*** Dataset content Section Begins ***

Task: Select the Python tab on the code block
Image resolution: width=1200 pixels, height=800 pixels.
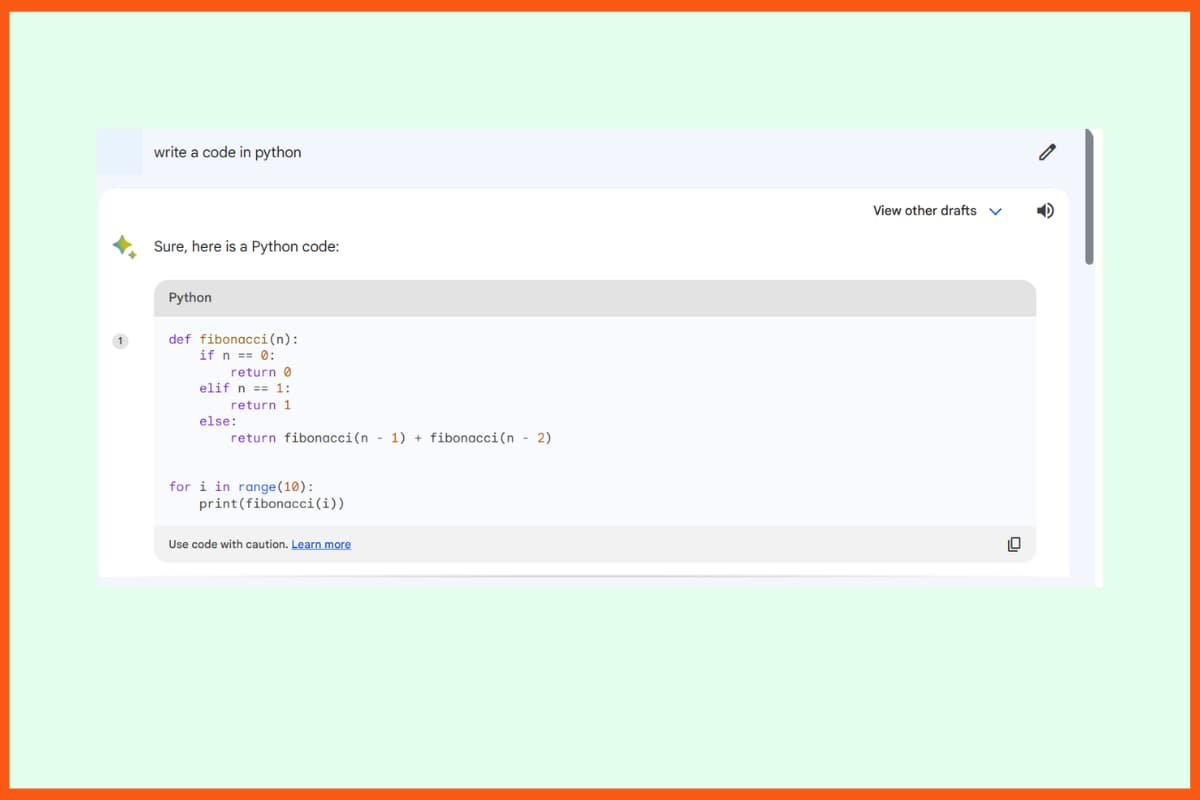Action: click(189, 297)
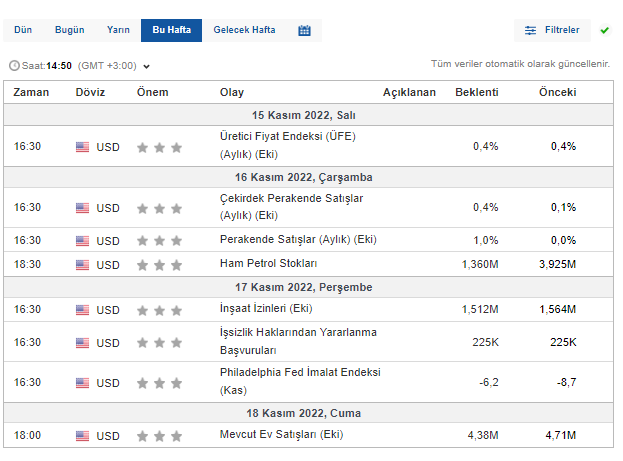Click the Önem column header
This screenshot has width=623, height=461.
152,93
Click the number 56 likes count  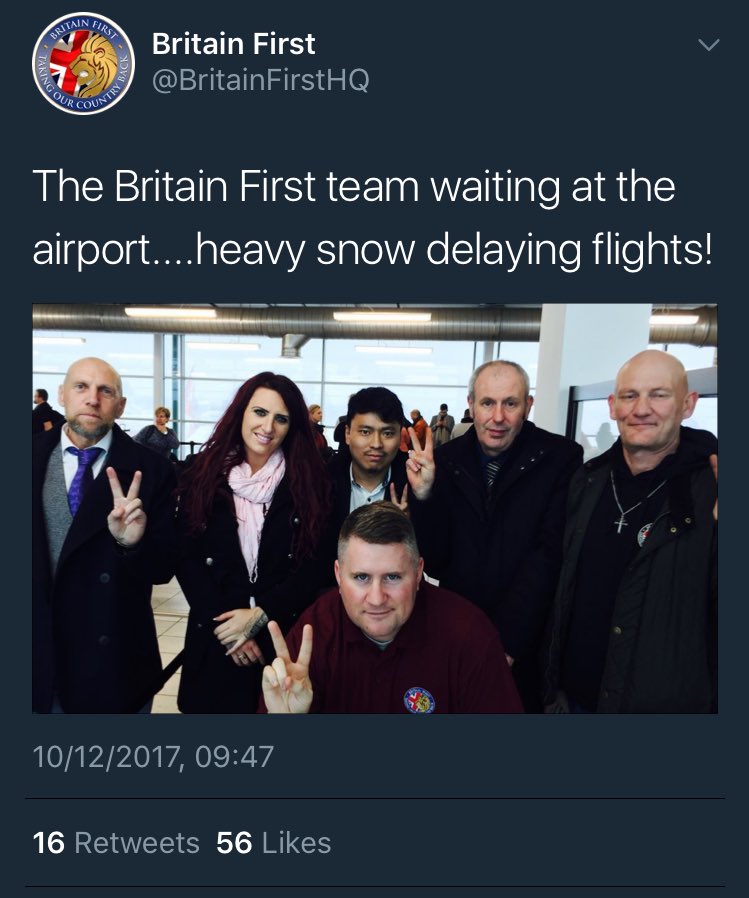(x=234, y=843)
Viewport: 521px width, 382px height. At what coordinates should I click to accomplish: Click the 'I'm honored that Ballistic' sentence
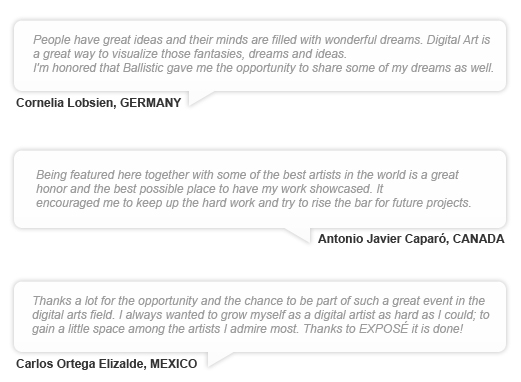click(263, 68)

*** Dataset content Section Ends ***

Exercise prompt — Reproduce exactly the part of the records above that begins at the line holding "Viewport: 521px width, 382px" and ends at the final line, both included, leaving out the pictures.

Exercise answer —
Viewport: 521px width, 382px height. At what coordinates should I click to accomplish: Click the 'I'm honored that Ballistic' sentence
click(263, 68)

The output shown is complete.